=== Task instructions ===
Given the entries below, please return each one exactly.

** Material provided follows **

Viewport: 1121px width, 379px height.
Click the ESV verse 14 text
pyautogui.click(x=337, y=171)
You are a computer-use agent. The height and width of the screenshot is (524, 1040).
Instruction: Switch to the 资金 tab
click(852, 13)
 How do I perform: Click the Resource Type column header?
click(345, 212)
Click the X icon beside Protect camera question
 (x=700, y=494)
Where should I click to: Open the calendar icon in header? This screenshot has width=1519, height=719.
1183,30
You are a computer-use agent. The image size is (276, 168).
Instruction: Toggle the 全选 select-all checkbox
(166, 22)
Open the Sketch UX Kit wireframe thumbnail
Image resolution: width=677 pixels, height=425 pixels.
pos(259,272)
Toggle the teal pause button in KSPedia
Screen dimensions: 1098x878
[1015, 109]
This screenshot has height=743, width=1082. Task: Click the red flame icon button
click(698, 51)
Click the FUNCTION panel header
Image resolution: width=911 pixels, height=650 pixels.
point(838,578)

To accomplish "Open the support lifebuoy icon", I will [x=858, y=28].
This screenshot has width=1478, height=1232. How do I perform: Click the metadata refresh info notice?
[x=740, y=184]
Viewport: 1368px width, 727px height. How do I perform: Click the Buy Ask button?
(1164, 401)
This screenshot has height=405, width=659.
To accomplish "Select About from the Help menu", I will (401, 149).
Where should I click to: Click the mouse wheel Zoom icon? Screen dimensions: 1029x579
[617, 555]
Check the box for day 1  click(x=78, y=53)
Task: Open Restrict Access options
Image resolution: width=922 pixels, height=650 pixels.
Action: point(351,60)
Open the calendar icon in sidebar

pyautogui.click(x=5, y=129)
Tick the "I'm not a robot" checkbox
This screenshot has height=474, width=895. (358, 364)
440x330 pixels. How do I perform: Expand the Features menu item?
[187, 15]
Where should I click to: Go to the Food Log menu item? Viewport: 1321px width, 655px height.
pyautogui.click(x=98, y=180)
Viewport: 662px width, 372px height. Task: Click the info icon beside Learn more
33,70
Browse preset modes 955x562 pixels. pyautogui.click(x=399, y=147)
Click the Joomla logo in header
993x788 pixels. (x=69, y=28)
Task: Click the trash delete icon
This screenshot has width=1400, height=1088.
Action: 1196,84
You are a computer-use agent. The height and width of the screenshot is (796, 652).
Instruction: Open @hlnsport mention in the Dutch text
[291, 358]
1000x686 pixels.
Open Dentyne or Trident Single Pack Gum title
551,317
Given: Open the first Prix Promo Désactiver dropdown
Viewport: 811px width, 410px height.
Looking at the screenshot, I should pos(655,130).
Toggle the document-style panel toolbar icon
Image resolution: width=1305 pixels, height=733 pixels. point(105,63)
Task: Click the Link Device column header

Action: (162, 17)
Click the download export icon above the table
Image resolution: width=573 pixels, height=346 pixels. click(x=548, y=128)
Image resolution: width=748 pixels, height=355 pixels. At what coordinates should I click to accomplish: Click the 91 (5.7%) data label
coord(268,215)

** End of Material provided **

=== Written answer ===
Viewport: 1121px width, 379px height.
Click the ESV verse 14 text
pyautogui.click(x=337, y=171)
You are a computer-use agent. The height and width of the screenshot is (524, 1040).
Instruction: Switch to the 资金 tab
click(852, 13)
 How do I perform: Click the Resource Type column header?
click(345, 212)
Click the X icon beside Protect camera question
 (x=700, y=494)
Where should I click to: Open the calendar icon in header? This screenshot has width=1519, height=719.
1183,30
You are a computer-use agent. The image size is (276, 168).
Instruction: Toggle the 全选 select-all checkbox
(166, 22)
Open the Sketch UX Kit wireframe thumbnail
Image resolution: width=677 pixels, height=425 pixels.
pos(259,272)
Toggle the teal pause button in KSPedia
Screen dimensions: 1098x878
[1015, 109]
This screenshot has height=743, width=1082. Task: Click the red flame icon button
click(698, 51)
Click the FUNCTION panel header
Image resolution: width=911 pixels, height=650 pixels.
point(838,578)

To accomplish "Open the support lifebuoy icon", I will [x=858, y=28].
This screenshot has width=1478, height=1232. How do I perform: Click the metadata refresh info notice?
[x=740, y=184]
Viewport: 1368px width, 727px height. How do I perform: Click the Buy Ask button?
(1164, 401)
This screenshot has height=405, width=659.
To accomplish "Select About from the Help menu", I will (401, 149).
Where should I click to: Click the mouse wheel Zoom icon? Screen dimensions: 1029x579
[617, 555]
Check the box for day 1  click(x=78, y=53)
Task: Open Restrict Access options
Image resolution: width=922 pixels, height=650 pixels.
Action: point(351,60)
Open the calendar icon in sidebar

pyautogui.click(x=5, y=129)
Tick the "I'm not a robot" checkbox
This screenshot has height=474, width=895. (358, 364)
440x330 pixels. How do I perform: Expand the Features menu item?
[187, 15]
Where should I click to: Go to the Food Log menu item? Viewport: 1321px width, 655px height.
pyautogui.click(x=98, y=180)
Viewport: 662px width, 372px height. Task: Click the info icon beside Learn more
33,70
Browse preset modes 955x562 pixels. pyautogui.click(x=399, y=147)
Click the Joomla logo in header
993x788 pixels. (x=69, y=28)
Task: Click the trash delete icon
This screenshot has width=1400, height=1088.
Action: 1196,84
You are a computer-use agent. The height and width of the screenshot is (796, 652).
Instruction: Open @hlnsport mention in the Dutch text
[291, 358]
1000x686 pixels.
Open Dentyne or Trident Single Pack Gum title
551,317
Given: Open the first Prix Promo Désactiver dropdown
Viewport: 811px width, 410px height.
Looking at the screenshot, I should pos(655,130).
Toggle the document-style panel toolbar icon
Image resolution: width=1305 pixels, height=733 pixels. point(105,63)
Task: Click the Link Device column header

Action: (162, 17)
Click the download export icon above the table
Image resolution: width=573 pixels, height=346 pixels. click(x=548, y=128)
Image resolution: width=748 pixels, height=355 pixels. At what coordinates should I click to accomplish: Click the 91 (5.7%) data label
coord(268,215)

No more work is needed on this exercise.